Rein aus kreativer Sicht ringen Preoccupations dem Song mit der ausschließlich klang- und stimmungstechnisch veränderten Ästhetik insofern inhaltlich vielleicht keine neuen Facetten ab, assimilieren die Komposition allerdings rundum stimmig in ihren Kosmos.
Spannender ist deswegen definitiv der Ansatz der momentan im Veröffentlichungsrausch befindlichen Protomartyr. Seit dem fabelhaften 2017er Werk Relatives in Descent haben die Detroiter mit der Kelley Deal-EP Consolation sowie einer teilweise starken Kooperation mit Spray Paint (Irony Prompts A Party Rat) schließlich nicht nur zwei Kurzformate vorgelegt, sondern präsentieren in Form ihrer Interpretation von Forbidden schon beinahe das nächste Quasi-Original.

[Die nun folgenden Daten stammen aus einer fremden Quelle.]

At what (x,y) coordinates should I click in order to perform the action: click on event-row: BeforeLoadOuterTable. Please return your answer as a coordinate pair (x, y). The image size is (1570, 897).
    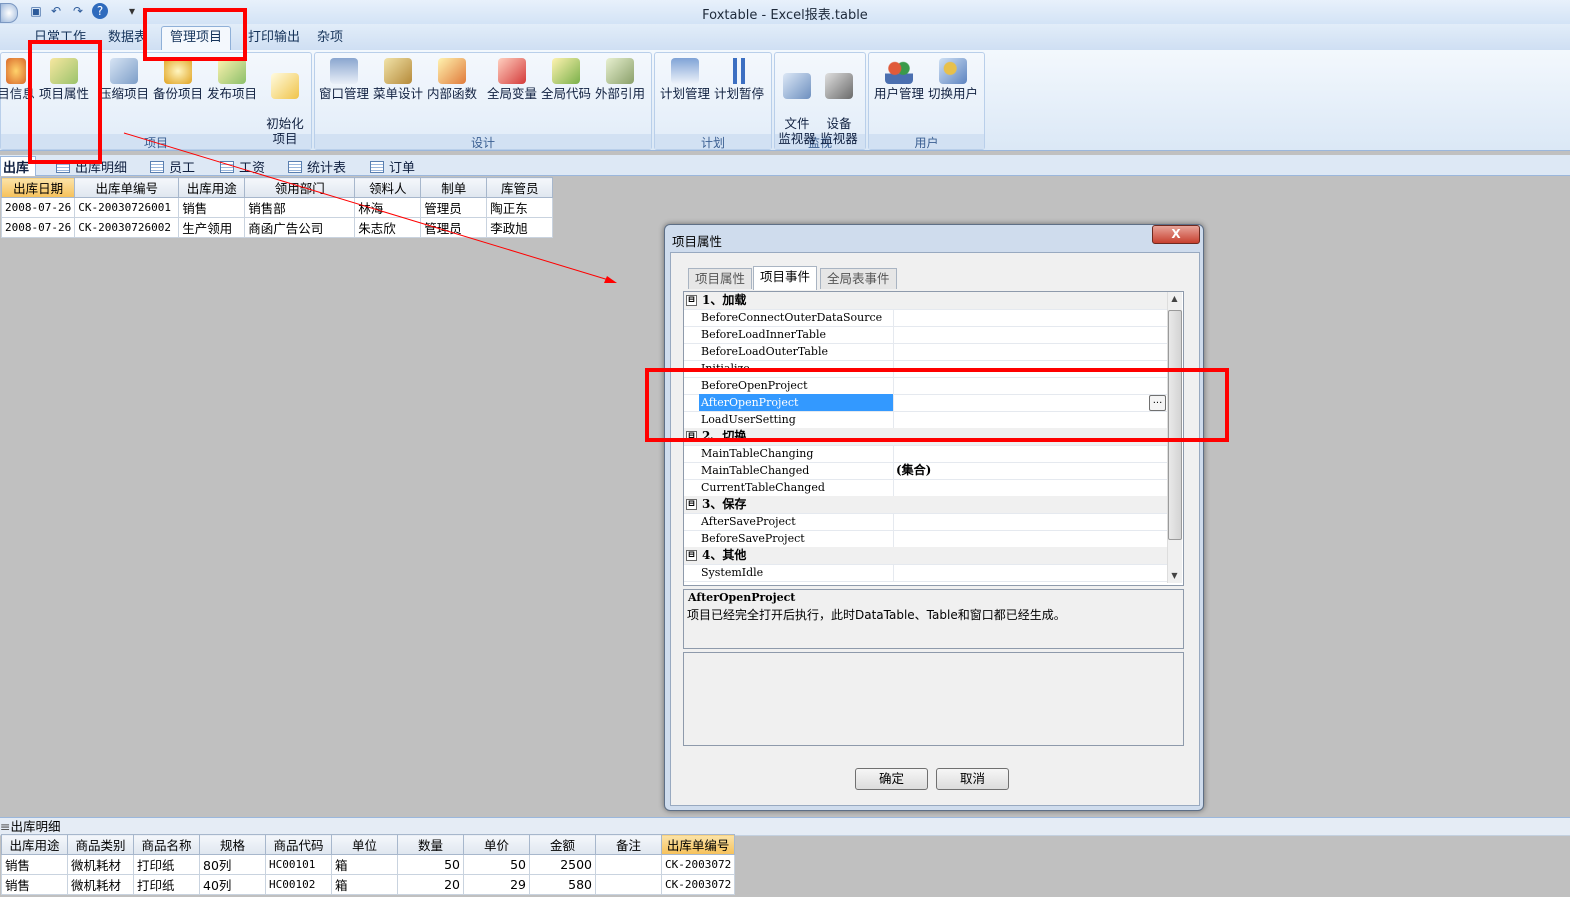
    Looking at the image, I should click on (926, 352).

Immerhin denkt ihre Version der Nummer dort weiter, wo Preoccupations den Song auf ihrem selbstbetitelten Zweitwerk-Debüt (2016) kurzerhand frustrierend im Twist ausklingen ließen und expandiert aus dem, was bisher nur der zu plötzlich aus dem Nichts beginnende (und ebensdort verlaufende), skizzierte Appendix eines Intermezzos war, die Ahnung eines vollwertigen Songs. „There’s an old adage that goes something like, ‘if you’re going to cover a song by a beloved Canadian band, it’s best to pick the second shortest one,‘ We all really liked the outro part and had the brilliant idea to extend it. And that, my friends, is how you make musical history.“
Zumindest wird aus dem ursprünglichen Korpus hier also nur das ebenfalls werkstreue beibehaltene Intro, das im homogenen Schulterschluss aus dem konturlosen Sound des vorausgeschickten Covers der Tourkollegen übernimmt: Telemetry at Howe Bridge ist deswegen eine sehr homogene Angelegenheit geworden.
Schwerfälliger und abgeämpfter resignierend schleppen sich Protomartyr danach etwas weniger verführerisch durch einen melancholisch pendelnden Hall, bauen den Rhythmus, der die Nummer bald in Besitz nehmen wird, aber dabei bereits sorgsamer auf, als die unmittelbar kippenden Kanadier dies in der Originalversion taten. Wenn Forbidden dann also nach annähernd eineinhalb Minuten nach vorne preschend detoniert, grooven die Amerikaner polternd zum fiebrig-monotonen Jam mit hypnotisierender Gitarrenlinie und antreibenden Reverb-Vocals.
Genau genommen praktzizieren Protomartyr also nur die ausführlichere Verfolgung der von Preoccupations angerissenen Route, ohne danach charakteristische eigene Songwriter-Impulse nachzusetzen. Doch wenn aus 92 Sekunden so knapp vier Minuten werden, fühlt sich das Ergebnis durch im Detail vorgenommenen Installationen und folgender Konsequenz dennoch schlüssiger an – Protomartyr haben aus zwei nebeneinanderstehenden Fragmenten doch etwas gemacht, dass sich stimmiger als ganzheitlich verschweißter Song anfühlt.
Welche der beiden Parteien aus der Zusammenkunft Telemetry at Howe Bridge insofern theoretisch als Sieger aussteigt, ist deswegen auch schnell geklärt. Die eigentlichen Gewinner sind aber vielmehr ohnedies all jene, die dieses marktführende Duo demnächst im Verbund auf der Bühne erleben dürfen.